One of Alfred Hitchcock's
higher budget productions, Foreign Correspondent
is the story of American reporter Johnny Jones, who is sent to investigate the rumblings of war in Europe. Along the way, he uncovers a conspiracy, falls in love and possibly discovers the story of the century. The final scene resembles — but actually predates — Edward Murrow's broadcasts during the Blitz
Starred Joel McCrea and Laraine Day. Lost the Academy Award
for Best Picture to another Hitchcock film, Rebecca
This work contains examples of:
- Affably Evil: Fisher, the urbane, well-mannered Nazi spy.
- Alliterative Name / Awesome McCoolname: Johnny Jones has a "fresh, unused mind", but his publisher wants him to be taken seriously so Jones is given the posher-sounding name, "Huntley Haverstock".
- Anti-Villain: Fisher again.
- Battle in the Rain: The assassination of the Van Meer impostor, and Johnny's chase, take place in a driving rainstorm.
- Casual Danger Dialog: Many examples between Johnny and Scott, such as when they are discussing the ridiculous spelling of Scott's ridiculous last name while in a high-speed chase with an assassin.

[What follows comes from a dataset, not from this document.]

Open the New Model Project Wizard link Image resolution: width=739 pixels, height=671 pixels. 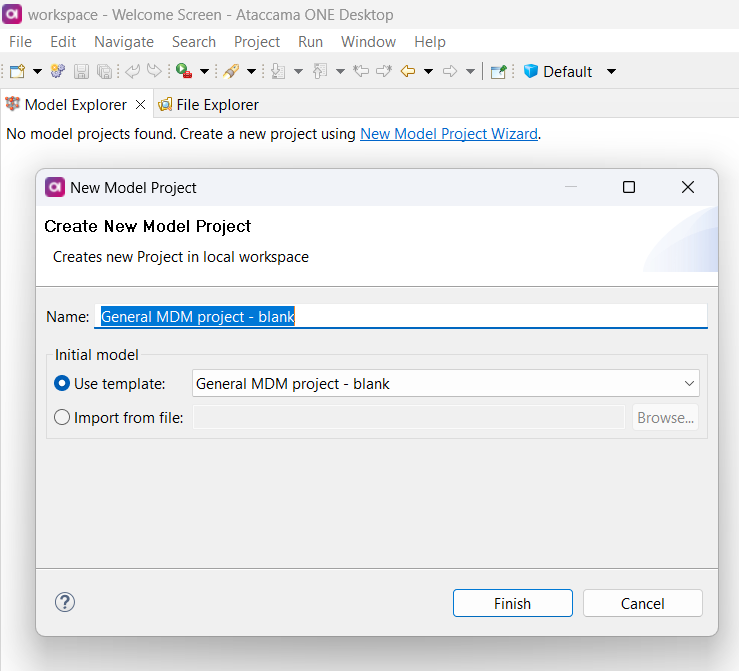(449, 133)
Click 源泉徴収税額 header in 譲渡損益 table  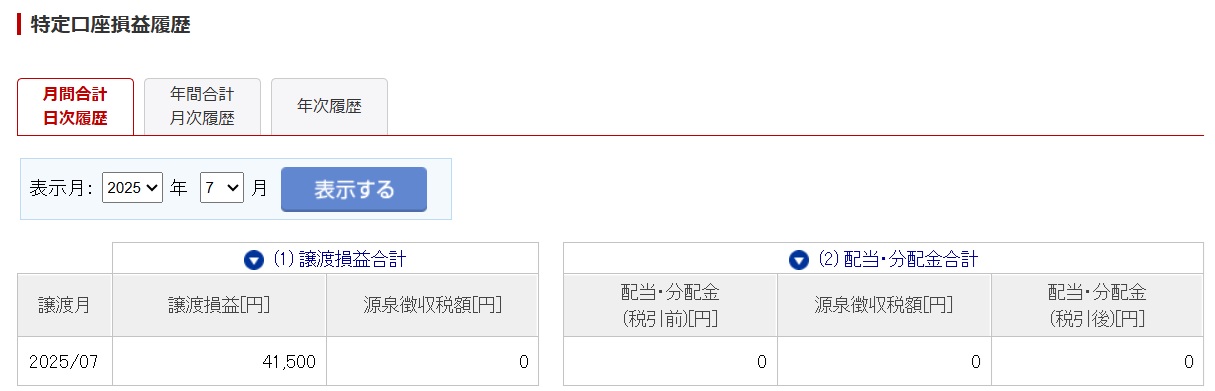[x=432, y=305]
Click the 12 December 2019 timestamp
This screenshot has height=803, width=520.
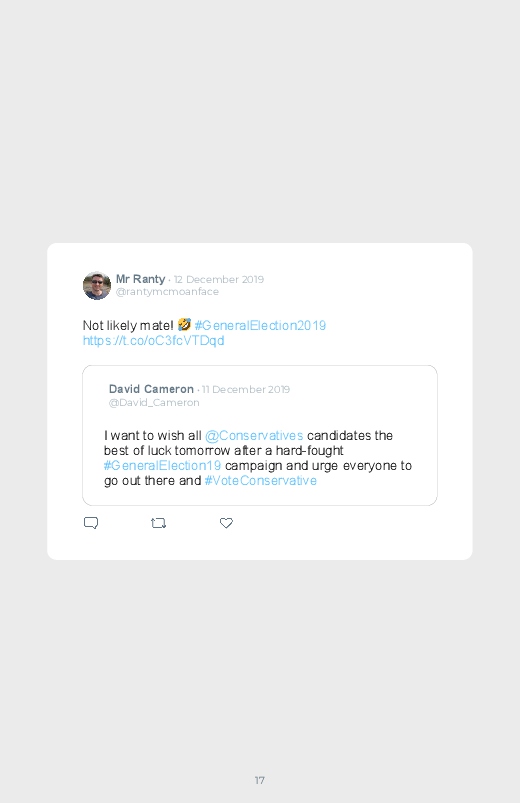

- Cold-Blooded Torture: Done to Van Meer, with a Nothing Is Scarier approach. Whatever it is, ffoliot is sickened and a female conspirator can't bear to watch, and he starts talking within seconds.
- Cool Old Guy: Ambassador Van Meer, who stands up to his captors with an epic "The Reason You Suck" Speech.
- Creator Cameo: It's an Alfred Hitchcock movie. Here he is passing by on the street as Johnny leaves for the peace conference.
- Deadpan Snarker: Johnny Jones and Scott ffoliot.
- Disney Villain Death: Rowley, who takes a plunge off a cathedral tower.
- Driving a Desk: Multiple examples.
- Evil Brit: Rowley and his employer Fisher. Averted with Scott.
- Even Evil Has Loved Ones: Fisher is very fond of his daughter.
- Follow That Car: Johnny dives into a cab to pursue the assassin.
- Foreign Correspondent: Duh. Though the editor specifically doesn't want one of these.
- Funny Foreigner: The Latvian delegate, who doesn't speak a word of English and has a permanent goofy smile, but gets a knowing look when he catches Johnny in Carol's room.
- Harsher in Hindsight: The line about the Nazis having no respect for life. At the time it was only a reference to their harsh rule over the countries they'd invaded, with the Holocaust not being widely known until near the war's end.
- Heroic Sacrifice: Fisher allows himself to drown in order to save his daughter, Johnny, and Scott. But mostly his daughter.
- Intrepid Reporter: Johnny Jones.
- It Will Never Catch On: The film opens with Johnny's editor receiving a telegram from one of his correspondents, dated Aug. 19, 1939, reporting "absolutely no chance of war on account of late crops."
- Kidnapped by an Ally: ffolliot claims to have done this to extract information from Fisher.
- Killed Mid-Sentence: Johnny's plane has come under fire from a German warship. A lady passenger expresses incredulous outrage, saying "I shall see the British consul as soon as I—", before she is killed by an anti-aircraft round.
- Leaning on the Fourth Wall: After Johnny and Carol rather matter-of-factly declare their love for one another, Johnny says "That cuts our love scene down quite a bit, doesn't it?".
- MacGuffin: The secret clause in the treaty.
- Mood Whiplash: For its first half hour, the film seems to be a light romantic comedy. Then the assassination sends it straight into Hitchcock's usual territory.
- The Precarious Ledge: Johnny navigates one of these to escape the bad guys in his hotel room.
- Retired Badass: Rowley, the Cockney assassin.
- Rousing Speech: At the end of the film, in reality Hitchcock's plea for the Americans to help fight Nazi Germany.
- Spell My Name with an "S": Scott "ffoliot".
- Stiff Upper Lip: Scott ffoliot, as with most characters played by George Sanders, is a perfect example.
- Title Drop: It's Johnny's job, after all.
- Unintentional Period Piece: It's quite unlikely that a Nazi conspirator would get anywhere near this sympathetic an ending now.